Membranes are cellular structures which separate the interior and exterior compartments of a cell or individual organelle, whereas the cell wall is required for structural support in only selective cell types. Cell membranes are found in both eukaryotic and prokaryotic cells and are associated with different organelles, such as the mitochondria.
The cell membrane is a vital organelle which allows for compartmentalization. This is critical for all eukaryotic organisms which are multicellular because it keeps all cells separate from one another. Within the cytosol, membrane-enclosed organelles such as the golgi apparatus and endoplasmic reticulum (ER) have distinctive positions which isolate these organelles from other cellular units. This separation is possible because they have membranes.
The cell membrane is a structure which surrounds the outside of a cell and it is composed of two materials, a lipid bilayer and proteins. The lipid bilayer is comprised largely of phospholipids and smaller quantities of other lipids which are called steroids and fatty acids. This membrane is considered to be semi-permeable due to the arrangement of the phospholipids: they have a polar head group and nonpolar tails. This semi-permeability controls the movement of substances, such as ions, into and out of the cell. Molecules which cannot pass through the cellular membrane freely by passive diffusion travel using different mechanisms requiring ATP.
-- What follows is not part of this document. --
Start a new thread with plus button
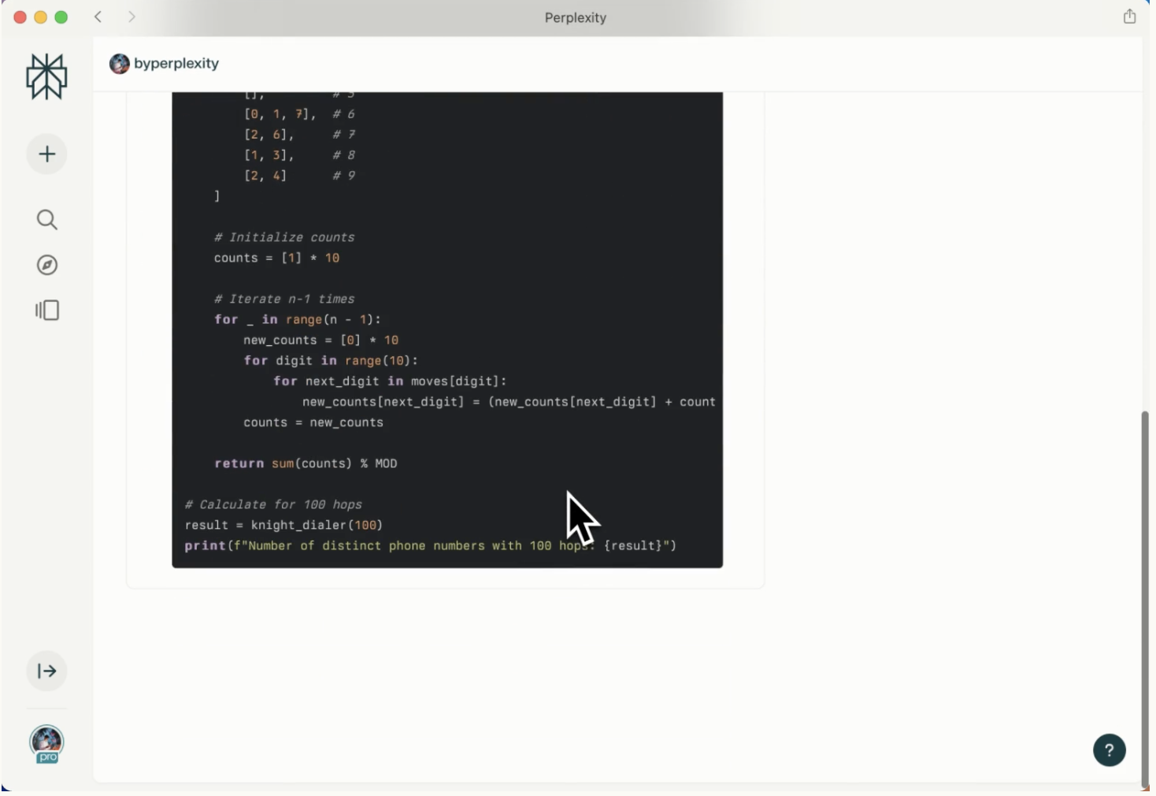 (46, 154)
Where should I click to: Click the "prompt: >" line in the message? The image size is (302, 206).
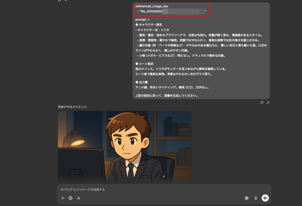pyautogui.click(x=142, y=19)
In terms of the proteins, they can either be imbedded directly into the membrane or they can be peripheral proteins. These proteins are critical for regulating biological activities. For example, proteins are utilized for cell to cell communication.
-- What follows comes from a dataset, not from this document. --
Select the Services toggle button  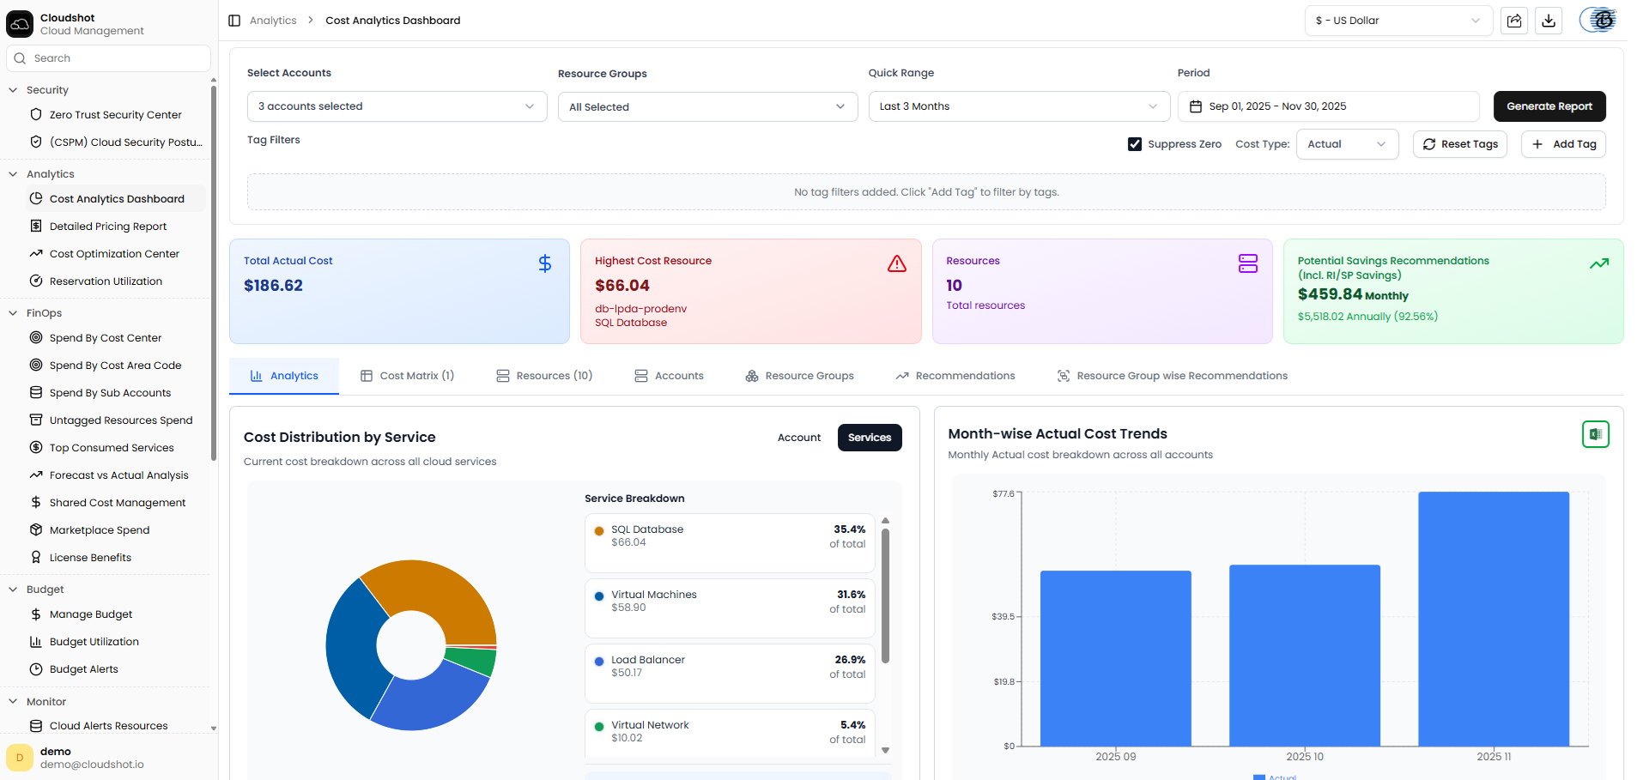pyautogui.click(x=869, y=438)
On the other hand, cell walls are only found in plant and fungi cells, along with prokaryotes. These structures are located outside of the cell membrane and provide cellular support, along with protection. In terms of support, the rigidity of the cell wall maintains cellular integrity because without this wall, the cell would collapse under the pressure. For example, when water enters the cell, over-expansion is prevented by the cell wall.